BEGIN Provided material
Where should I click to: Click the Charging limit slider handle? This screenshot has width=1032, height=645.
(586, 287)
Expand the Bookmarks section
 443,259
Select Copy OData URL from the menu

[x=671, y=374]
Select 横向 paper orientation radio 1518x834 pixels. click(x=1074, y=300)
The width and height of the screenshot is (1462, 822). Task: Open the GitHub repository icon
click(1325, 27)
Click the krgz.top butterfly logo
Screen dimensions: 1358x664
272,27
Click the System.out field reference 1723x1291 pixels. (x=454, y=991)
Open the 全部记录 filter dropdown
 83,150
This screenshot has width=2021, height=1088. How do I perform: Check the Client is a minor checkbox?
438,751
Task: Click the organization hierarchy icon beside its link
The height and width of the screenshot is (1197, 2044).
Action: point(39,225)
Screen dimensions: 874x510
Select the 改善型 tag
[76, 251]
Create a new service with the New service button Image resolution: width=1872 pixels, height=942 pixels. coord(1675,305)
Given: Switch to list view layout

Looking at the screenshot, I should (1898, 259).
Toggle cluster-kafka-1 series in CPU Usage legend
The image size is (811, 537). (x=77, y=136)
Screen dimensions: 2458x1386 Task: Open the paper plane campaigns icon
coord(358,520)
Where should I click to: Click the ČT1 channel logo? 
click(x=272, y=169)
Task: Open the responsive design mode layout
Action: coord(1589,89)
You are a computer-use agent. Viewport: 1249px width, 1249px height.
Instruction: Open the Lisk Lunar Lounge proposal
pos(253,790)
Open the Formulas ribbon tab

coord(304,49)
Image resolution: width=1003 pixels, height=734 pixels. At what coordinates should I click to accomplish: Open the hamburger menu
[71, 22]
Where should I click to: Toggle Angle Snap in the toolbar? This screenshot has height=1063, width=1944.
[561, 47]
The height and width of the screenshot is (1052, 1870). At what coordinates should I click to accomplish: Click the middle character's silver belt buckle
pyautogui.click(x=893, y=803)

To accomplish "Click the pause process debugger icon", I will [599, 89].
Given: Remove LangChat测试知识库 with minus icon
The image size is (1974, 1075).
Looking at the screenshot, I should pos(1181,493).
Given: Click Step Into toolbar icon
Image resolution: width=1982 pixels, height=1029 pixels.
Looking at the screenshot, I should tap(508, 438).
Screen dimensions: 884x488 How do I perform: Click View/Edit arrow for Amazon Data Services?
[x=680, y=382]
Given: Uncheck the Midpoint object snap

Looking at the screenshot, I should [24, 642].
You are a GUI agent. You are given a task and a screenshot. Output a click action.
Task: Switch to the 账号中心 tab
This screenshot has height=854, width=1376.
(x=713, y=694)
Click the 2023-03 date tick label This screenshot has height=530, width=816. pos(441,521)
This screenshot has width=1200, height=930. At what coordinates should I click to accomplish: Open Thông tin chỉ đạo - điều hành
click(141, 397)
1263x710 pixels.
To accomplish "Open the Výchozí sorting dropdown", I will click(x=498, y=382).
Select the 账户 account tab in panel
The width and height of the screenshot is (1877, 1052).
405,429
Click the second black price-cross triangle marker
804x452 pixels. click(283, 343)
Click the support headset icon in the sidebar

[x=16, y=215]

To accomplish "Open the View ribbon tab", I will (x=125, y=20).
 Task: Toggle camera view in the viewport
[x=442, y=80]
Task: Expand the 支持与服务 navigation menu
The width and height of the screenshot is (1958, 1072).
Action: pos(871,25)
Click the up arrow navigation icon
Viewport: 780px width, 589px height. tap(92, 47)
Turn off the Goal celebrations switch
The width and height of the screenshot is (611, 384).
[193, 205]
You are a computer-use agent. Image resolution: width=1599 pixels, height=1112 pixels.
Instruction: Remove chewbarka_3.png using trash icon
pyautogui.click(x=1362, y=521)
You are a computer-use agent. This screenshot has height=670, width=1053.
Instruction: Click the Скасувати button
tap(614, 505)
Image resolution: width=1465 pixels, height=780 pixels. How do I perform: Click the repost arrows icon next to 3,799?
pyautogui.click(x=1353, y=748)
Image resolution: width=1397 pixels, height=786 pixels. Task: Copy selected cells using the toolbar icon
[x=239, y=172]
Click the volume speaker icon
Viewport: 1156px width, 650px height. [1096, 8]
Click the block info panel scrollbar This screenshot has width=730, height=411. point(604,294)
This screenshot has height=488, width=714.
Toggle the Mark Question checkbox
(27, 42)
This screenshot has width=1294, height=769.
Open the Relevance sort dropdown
END Provided material
### What you have to do
Every line holding the string "with" should be copied here, so please find those lines in the data.

### Reply to the task
Create a new service with the New service button Image resolution: width=1872 pixels, height=942 pixels. coord(1675,305)
Given: Remove LangChat测试知识库 with minus icon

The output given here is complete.